Si le mécanisme d’action de ce gaz est encore incomplètement compris, chez l’homme, à forte concentration et exposition prolongée il peut entraîner des perturbations gastro-intestinales, ainsi que des œdèmes pulmonaires après 12 à 24 heures, et une pneumonie chimique peut également se produire après 24 heures.

Nous avons donc affaire à un composé extrêmement toxique pour des organismes de faible masse corporelle qui peuvent être contaminés, soit par inhalation, soit par ingestion d’aliments contaminés soit, comme pour les amphibiens par contact avec la peau. Depuis deux semaines, tous les niveaux trophiques de la faune sont confrontés à une accumulation de déchets toxiques qu’ils vont absorber d’une manière ou d’une autre, contaminant l’ensemble de la chaîne. Chez les oiseaux dont même les espèces granivores nourrissent leur jeunes avec des insectes, cette contamination est d’autant plus dramatique qu’elle intervient en pleine période de reproduction et risque de compromettre la survie des juvéniles. Enfin le sol de Notre Dame, particulièrement humide, accumule ainsi des polluants qui seront dirigés dans bien des situations vers les fossés, les ruisseaux et les mares.

Chimique mais pas que … :

Les grenades de désencerclement utilisées en surabondance (en dehors de leur doctrine d’emploi réglementaire bien circonstanciée de ce que nous en savons) sont une autre cause possible de mortalité ou de blessure : en effet ces grenades projettent des plots en caoutchouc (18) et des résidus métalliques (voir les nombreuses blessures relevées par les équipes médicales de la ZAD) dans un rayon de 10 m autour de l’impact. Pire encore, leur onde de choc génère un impact sonore qui dépasse les 150 dB ! En outre, les effets dépressifs de certains types de grenade sont susceptibles d’affecter les chauves-souris présentes dans les boisements.

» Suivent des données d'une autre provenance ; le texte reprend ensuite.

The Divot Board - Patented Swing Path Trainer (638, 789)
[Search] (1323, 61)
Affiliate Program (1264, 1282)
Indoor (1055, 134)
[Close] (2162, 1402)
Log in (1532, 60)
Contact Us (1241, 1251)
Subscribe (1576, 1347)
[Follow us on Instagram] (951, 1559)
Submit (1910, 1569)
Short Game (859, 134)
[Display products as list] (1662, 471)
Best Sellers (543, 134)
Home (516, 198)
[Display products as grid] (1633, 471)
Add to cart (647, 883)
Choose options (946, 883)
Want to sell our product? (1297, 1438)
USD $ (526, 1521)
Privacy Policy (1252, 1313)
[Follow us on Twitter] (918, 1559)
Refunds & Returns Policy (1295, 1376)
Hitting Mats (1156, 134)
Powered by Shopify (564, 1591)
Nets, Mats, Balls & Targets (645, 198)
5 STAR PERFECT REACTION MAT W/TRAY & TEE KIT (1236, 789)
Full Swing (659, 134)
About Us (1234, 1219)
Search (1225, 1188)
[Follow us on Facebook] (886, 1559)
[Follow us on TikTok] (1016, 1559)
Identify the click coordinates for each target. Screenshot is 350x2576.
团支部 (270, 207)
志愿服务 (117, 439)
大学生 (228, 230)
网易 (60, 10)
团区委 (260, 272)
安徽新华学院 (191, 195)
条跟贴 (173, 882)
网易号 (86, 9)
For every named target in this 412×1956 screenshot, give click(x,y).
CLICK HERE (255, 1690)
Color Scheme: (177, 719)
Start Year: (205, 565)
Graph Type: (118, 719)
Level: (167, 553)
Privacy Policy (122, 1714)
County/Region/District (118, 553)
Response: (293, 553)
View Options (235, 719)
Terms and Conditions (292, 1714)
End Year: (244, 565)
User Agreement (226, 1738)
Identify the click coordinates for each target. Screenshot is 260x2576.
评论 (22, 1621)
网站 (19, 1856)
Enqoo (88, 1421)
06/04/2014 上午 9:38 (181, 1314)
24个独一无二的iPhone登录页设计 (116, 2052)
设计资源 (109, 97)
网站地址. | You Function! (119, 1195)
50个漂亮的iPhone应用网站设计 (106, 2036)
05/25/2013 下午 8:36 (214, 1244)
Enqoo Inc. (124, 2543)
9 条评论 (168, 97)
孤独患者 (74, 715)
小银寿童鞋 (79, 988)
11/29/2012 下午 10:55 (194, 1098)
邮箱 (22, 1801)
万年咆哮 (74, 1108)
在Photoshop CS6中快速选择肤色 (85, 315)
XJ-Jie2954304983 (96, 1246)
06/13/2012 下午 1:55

Une pollution du site avérée

Enfin, qu’en est-il des 48 000 capsules plastiques de gaz lacrymogènes ( 8 000 grenades utilisées contenant 6 capsules chacune, sans compter les dizaines de milliers de fragments des 3 000 grenades de désencerclement) disséminées un peu partout et dont une partie seulement a étéramassée par les zadistes (mais jamais par les militaires !) et des dizaines de milliers de fragments plastiques dispersés par les grenades. Le gouvernement a-t-il prévu d’envoyer ses 2 500 militaires faire une véritable opération de nettoyage (cette fois dans le bon sens du terme) après la fin des opérations ? Opération qui devra être menée dans les plus brefs délais avant que la végétation ne se referme sur tous ces déchets ou qu’ils ne s’enfoncent inéluctablement dans le sol. Pour mémoire, un déchet plastique peut mettre plus de 1 000 ans avant de disparaître.

Cette situation d’affrontement a eu aussi pour effet d’inciter à brûler des pneus et des carcasses de voitures, l’ensemble des fumées et résidus qui se redéposent ensuite sur la végétation sont également très toxiques.

Il nous a été rapporté plusieurs cas d’animaux trouvés morts (hérissons, lapin, blaireau, …) sur la ZAD depuis le début des opérations militaires. Si nous n’avons pu vérifier les causes de la mort, ces observations sont inquiétantes. Nous invitons toute personne observant un cadavre d’animal, dans les prochains temps à nous en faire part (espèce, date, localisation précise).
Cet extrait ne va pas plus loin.